Im Jahr 2000/2001 machten sie ihren Abschluss als Dipl.-Ing. (FH) im Studiengang Maschinenbau, Schwerpunkt Produktentwicklung. Jetzt trafen sich 12 ehemalige Kommilitonen wieder an der Hochschule Coburg um zu sehen, was aus ihrer damaligen FH Coburg geworden ist.

Beim Gang durch die Flure und die Maschinenhalle der Fakultät Maschinenbau und Automobiltechnik begegnen den Absolventen des Jahrgangs 2000/01 bekannte Gerüche nach Maschinenöl und vertraute Bilder. Trotzdem hat sich in den letzten 17 Jahren viel verändert. Neue Gebäude sind entstanden, die Forschung spielt eine größere Rolle und das Serviceangebot für die Studierenden wurde systematisch erweitert.

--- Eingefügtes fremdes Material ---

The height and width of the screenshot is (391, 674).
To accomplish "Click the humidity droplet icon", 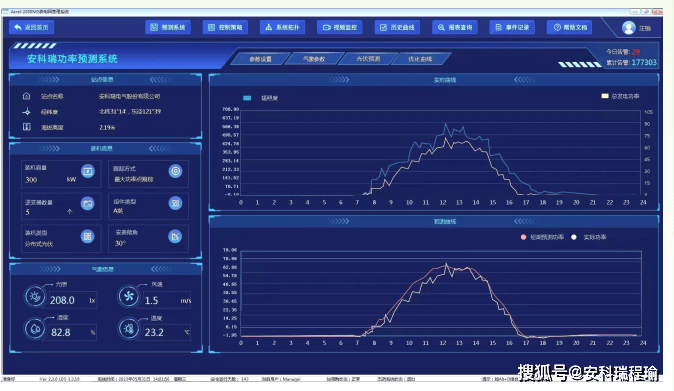I will (35, 329).
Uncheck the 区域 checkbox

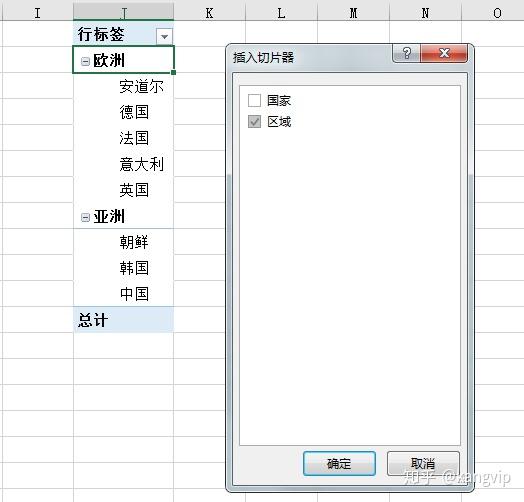click(254, 122)
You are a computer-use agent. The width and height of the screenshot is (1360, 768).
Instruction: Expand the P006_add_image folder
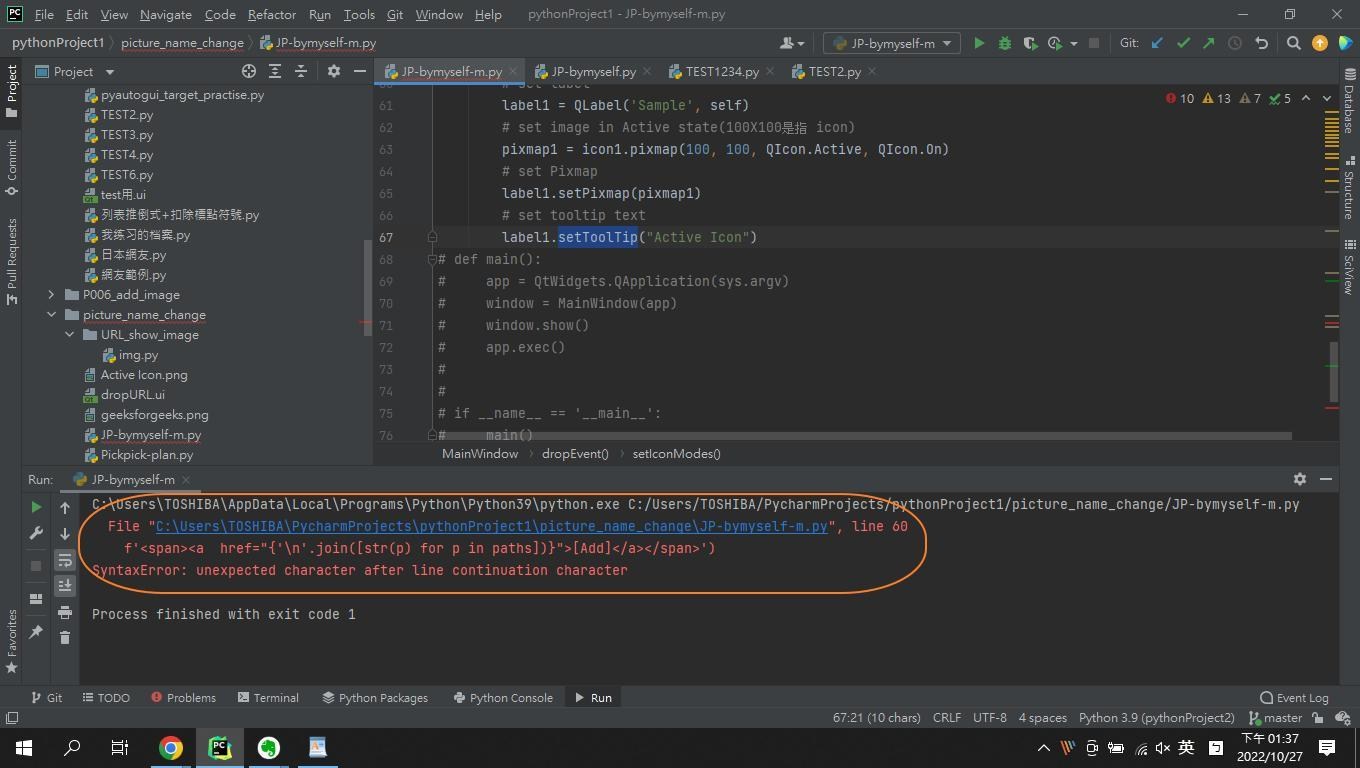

„Dennoch sind wir gut vorbereitet in das Berufsleben gestartet“, erinnert sich Daniel Leiss, der den Besuch der Alumni an der Hochschule Coburg organisiert hat. Er und seine ehemaligen Kommilitonen hatten sich für den Schwerpunkt Produktentwicklung bei Prof. Dr. Hansjürgen Linde entschieden. Bereits im dritten Semester organisierte er studentische Projekte mit der Industrie. Zum Beispiel mit dem Speiseeishersteller Schöller aus Nürnberg. „Wir hatten deshalb immer eine volle Eistruhe in der Hochschule stehen“, erzählen sie. „Wir lernten aber auch Präsentationstechniken, um unsere Ideen gut rüberzubringen.“

Etliche Studenten profitierten von den Auslandskontakten ihrer Professoren. Sie verbrachten Auslandssemester in Kanada oder Mexiko. Legendär waren auch die von ihnen organisierten Mensaparties oder das Bratwurstwende-Fest, bei dem sie ihre neuesten Produktentwicklungen ausprobieren konnten.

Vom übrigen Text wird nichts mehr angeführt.